Craniorachischisis and omphalocele in a stillborn cynomolgus monkey (Macaca fascicularis)

Abstract

Nonhuman primates have been a common animal model to evaluate experimentally induced malformations. Reports on spontaneous malformations are important in determining the background incidence of congenital anomalies in specific species and in evaluating experimental results. Here we report on a stillborn cynomolgus monkey (Macaca fascicularis) with multiple congenital anomalies from the colony maintained at the Southwest National Primate Research Center at the Texas Biomedical Research Institute, San Antonio, Texas. Physical findings included low birth weight, craniorachischisis, facial abnormalities, omphalocele, malrotation of the gut with areas of atresia and intussusception, a Meckel diverticulum, arthrogryposis, patent ductus arteriosus, and patent foramen ovale. The macaque had normal male external genitalia, but undescended testes. Gestational age was unknown but was estimated from measurements of the limbs and other developmental criteria. Although cytogenetic analysis was not possible due to the tissues being in an advanced state of decomposition, array Comparative Genomic Hybridization analysis using human bacterial artificial chromosome clones was successful in effectively eliminating aneuploidy or any copy number changes greater than approximately 3-5 Mb as a cause of the malformations. Further evaluation of the animal included extensive imaging of the skeletal and neural tissue defects. The animal's congenital anomalies are discussed in relation to the current hypotheses attempting to explain the frequent association of neural tube defects with other abnormalities.

Fig. 1

Physical characteristics of infant with craniorachischisis and omphalocele. a. Face of the infant with no skull above wide-set, protruding eyes and flattened nose. Lips and tongue were normal, and palate was intact and well-formed. b. The back of the infant shows the considerably shortened trunk as compared with a term stillbirth. Normal measurements were found for the humeri, femora, and tail. Tight flexures are seen at the joints. c. Left hand of the infant with the fingers tightly folded over the palm, illustrating the tight flexures that were observed in all limbs. d. The back of the infant showing extent of craniorachischisis through the thoracic vertebrae. [Color figure can be viewed in the online issue, which is available at www.interscience.wiley.com.]

Fig. 2

Whole-body radiograph.
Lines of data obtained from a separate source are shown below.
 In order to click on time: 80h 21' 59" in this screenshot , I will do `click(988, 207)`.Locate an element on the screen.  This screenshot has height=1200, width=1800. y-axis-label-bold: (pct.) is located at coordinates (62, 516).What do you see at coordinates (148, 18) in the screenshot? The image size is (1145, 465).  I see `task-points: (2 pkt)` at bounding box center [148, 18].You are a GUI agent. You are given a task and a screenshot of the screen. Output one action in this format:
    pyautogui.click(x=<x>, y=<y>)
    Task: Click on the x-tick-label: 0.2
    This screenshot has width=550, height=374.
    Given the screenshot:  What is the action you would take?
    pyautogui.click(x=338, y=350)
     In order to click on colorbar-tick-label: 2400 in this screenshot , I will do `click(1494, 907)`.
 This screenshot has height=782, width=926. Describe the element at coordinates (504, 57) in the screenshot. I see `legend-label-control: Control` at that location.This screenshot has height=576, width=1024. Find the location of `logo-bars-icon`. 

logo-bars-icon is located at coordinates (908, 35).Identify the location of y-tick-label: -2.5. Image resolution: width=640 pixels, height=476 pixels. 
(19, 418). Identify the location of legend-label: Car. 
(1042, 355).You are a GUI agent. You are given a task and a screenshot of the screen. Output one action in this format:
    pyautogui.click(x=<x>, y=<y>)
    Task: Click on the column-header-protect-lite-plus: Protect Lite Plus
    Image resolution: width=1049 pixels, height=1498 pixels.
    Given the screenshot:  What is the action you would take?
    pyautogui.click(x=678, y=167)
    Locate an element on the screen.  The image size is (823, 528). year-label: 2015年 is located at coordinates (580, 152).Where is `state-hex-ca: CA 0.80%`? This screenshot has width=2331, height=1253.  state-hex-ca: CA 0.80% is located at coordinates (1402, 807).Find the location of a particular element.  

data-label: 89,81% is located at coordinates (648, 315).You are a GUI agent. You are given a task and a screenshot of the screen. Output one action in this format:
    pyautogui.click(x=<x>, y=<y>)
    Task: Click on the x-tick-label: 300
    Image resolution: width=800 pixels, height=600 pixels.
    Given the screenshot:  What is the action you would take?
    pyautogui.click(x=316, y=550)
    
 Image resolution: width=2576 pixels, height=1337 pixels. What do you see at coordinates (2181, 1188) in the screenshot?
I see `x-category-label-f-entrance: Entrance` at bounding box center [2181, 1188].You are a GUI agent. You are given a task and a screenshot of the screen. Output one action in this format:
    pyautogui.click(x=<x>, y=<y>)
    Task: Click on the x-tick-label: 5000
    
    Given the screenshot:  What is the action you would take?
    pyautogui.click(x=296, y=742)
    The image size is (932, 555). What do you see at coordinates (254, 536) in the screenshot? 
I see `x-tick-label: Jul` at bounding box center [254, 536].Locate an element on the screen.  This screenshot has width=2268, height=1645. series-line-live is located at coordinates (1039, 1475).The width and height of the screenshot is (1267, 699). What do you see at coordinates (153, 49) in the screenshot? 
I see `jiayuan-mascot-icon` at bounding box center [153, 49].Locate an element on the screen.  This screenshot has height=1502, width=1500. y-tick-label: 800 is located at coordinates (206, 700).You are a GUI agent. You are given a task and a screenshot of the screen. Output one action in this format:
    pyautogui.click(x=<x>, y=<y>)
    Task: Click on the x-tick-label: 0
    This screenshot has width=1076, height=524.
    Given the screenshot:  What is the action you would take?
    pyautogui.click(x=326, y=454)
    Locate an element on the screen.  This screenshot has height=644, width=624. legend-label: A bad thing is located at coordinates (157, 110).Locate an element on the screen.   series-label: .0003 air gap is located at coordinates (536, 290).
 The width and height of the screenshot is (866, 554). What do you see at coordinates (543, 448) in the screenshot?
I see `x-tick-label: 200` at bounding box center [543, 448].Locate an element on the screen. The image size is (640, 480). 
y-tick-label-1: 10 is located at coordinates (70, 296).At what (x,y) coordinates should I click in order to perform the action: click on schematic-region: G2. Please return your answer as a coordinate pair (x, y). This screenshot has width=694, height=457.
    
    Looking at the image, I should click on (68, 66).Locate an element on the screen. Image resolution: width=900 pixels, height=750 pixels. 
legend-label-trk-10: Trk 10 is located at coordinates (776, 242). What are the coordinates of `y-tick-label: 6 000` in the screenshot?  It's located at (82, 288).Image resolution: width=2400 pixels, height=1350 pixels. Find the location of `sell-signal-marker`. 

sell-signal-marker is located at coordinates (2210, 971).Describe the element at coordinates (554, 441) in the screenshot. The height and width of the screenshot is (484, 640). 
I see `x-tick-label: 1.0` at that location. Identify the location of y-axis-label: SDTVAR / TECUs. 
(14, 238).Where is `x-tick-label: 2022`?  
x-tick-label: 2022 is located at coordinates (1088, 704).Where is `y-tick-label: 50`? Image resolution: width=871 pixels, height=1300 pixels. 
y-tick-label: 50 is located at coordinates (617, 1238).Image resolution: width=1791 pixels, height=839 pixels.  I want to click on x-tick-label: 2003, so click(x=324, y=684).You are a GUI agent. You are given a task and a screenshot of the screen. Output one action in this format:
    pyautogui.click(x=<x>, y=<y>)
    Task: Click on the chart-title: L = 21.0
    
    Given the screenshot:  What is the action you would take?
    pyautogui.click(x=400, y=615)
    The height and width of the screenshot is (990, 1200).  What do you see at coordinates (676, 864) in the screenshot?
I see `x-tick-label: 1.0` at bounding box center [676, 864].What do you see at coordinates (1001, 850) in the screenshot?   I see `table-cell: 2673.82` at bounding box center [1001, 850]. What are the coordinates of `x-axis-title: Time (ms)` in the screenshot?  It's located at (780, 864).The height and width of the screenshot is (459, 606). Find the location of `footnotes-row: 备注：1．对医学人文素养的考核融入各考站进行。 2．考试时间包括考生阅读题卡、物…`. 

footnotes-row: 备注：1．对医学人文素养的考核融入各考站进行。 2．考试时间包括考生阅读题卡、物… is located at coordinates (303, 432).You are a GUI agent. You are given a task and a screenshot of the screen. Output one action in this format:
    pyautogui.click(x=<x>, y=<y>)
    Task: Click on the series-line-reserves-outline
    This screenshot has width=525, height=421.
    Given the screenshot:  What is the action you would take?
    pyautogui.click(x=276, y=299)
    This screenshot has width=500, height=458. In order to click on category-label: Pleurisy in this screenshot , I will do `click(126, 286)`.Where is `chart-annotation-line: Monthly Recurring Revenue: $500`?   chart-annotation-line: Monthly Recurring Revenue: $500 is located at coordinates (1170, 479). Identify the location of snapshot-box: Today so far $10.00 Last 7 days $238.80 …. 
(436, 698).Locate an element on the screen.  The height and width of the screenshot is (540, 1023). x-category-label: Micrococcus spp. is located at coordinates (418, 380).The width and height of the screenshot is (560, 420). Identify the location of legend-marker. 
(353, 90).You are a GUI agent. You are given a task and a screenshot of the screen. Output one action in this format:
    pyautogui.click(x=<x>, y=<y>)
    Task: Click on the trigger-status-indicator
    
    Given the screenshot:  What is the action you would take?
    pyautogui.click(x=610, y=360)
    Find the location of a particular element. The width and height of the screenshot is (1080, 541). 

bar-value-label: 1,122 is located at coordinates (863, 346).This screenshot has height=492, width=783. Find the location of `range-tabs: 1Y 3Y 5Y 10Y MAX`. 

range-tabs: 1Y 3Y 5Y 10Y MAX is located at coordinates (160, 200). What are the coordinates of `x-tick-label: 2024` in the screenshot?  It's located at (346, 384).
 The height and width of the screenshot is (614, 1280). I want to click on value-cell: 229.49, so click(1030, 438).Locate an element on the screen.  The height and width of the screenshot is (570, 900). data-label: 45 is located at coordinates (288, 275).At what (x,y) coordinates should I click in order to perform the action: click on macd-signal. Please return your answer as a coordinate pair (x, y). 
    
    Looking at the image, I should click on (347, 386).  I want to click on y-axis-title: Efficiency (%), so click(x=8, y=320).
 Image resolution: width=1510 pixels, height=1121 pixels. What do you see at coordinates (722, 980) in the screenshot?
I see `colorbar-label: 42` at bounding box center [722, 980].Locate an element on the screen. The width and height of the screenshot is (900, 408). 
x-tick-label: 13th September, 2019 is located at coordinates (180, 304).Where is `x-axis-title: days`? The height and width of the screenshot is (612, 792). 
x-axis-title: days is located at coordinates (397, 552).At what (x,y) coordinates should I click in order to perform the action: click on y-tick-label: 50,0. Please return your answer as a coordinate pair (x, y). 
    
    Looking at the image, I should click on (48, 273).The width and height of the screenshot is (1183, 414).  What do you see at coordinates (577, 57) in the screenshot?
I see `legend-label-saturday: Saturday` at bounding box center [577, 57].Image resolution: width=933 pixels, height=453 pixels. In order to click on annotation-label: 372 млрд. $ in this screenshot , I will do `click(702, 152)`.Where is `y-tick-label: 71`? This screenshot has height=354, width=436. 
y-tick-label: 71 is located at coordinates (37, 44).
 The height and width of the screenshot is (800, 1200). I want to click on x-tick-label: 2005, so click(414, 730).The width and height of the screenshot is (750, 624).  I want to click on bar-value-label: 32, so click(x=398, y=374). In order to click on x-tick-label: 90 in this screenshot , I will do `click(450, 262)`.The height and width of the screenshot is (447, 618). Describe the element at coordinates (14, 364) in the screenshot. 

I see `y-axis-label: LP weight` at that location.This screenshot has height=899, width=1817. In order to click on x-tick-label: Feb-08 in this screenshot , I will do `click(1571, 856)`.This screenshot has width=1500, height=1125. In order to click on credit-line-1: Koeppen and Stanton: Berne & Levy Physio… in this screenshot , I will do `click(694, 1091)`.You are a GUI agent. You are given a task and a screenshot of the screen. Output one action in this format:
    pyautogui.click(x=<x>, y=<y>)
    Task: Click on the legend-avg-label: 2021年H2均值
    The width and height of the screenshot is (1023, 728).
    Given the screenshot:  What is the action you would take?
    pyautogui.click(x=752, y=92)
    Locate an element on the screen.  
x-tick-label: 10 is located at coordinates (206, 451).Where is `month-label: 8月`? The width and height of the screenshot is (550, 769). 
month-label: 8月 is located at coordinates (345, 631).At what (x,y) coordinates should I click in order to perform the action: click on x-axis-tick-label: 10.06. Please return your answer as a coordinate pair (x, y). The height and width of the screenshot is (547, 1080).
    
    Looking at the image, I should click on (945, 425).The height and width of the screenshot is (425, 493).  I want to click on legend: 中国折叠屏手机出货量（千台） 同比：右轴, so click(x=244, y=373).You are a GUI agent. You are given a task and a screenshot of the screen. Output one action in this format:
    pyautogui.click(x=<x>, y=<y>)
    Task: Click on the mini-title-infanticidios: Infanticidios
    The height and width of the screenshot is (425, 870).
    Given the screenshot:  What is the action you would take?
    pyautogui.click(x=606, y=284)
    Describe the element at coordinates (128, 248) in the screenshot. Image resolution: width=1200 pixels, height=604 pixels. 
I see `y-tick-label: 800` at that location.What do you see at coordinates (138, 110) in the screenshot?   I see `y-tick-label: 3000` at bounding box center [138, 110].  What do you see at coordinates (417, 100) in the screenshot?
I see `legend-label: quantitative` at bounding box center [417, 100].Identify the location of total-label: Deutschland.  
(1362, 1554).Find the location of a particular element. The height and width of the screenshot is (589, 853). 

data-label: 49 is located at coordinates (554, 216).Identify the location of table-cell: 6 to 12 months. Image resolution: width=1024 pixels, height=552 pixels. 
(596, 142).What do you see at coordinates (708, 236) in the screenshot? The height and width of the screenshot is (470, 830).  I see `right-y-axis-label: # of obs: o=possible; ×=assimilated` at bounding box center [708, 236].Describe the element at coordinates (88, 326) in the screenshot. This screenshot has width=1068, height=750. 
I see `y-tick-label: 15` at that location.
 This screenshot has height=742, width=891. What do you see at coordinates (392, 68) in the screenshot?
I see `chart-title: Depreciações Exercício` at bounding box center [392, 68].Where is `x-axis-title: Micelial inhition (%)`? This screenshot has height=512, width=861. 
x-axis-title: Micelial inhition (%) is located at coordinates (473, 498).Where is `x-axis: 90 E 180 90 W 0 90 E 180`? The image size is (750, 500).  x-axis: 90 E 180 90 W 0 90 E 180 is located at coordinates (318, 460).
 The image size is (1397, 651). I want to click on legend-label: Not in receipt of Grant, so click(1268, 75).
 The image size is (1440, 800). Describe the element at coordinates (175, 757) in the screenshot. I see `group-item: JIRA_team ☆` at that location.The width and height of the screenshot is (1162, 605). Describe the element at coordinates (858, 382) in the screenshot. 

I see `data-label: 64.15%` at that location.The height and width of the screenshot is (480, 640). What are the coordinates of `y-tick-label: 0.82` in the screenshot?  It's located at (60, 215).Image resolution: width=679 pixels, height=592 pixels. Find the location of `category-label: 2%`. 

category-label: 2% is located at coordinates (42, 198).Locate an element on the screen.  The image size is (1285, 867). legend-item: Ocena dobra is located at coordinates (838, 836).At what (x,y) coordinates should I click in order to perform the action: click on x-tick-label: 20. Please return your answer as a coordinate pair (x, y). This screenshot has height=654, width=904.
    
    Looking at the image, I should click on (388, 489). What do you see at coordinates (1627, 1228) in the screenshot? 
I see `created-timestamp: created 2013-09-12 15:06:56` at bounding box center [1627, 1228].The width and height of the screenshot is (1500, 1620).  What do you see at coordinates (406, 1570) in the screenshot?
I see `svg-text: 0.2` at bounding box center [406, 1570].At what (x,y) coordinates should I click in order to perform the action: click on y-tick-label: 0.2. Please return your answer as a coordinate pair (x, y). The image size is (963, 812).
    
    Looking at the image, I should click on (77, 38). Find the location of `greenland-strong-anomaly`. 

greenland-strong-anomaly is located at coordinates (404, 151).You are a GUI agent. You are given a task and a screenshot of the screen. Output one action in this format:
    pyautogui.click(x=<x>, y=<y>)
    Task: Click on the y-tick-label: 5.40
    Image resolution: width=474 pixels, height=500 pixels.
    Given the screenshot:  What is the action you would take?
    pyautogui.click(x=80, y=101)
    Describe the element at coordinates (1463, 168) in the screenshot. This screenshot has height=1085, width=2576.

Note the dysplastic cervical vertebrae and hemivertebra at the T5–6 level.

Fig. 3

Whole body Maximum Intensity Projection (MIP)-images from a volumetric microCT scan. [A three-dimensional 360° movie of the microCT scan is available at www.interwcience.wiley.com. Three-D glasses are needed for viewing the movie.] a. Ventral MIP-view shows craniorachischisis with abnormal widening of the vertebral bodies, angulation of the lateral walls, and absence of the neural arches through the cervical and thoracic areas. Only 9 ribs were present instead of the 12 found in normal M. fascicularis. b. Lateral MIP-view demonstrates the lack of bony elements in the skull above the orbits and clearly shows the tight flexures in the elbows, wrists, hip, knees, ankles, and digits as well as bowing of the radii. The infant’s mandible was separated during the necropsy.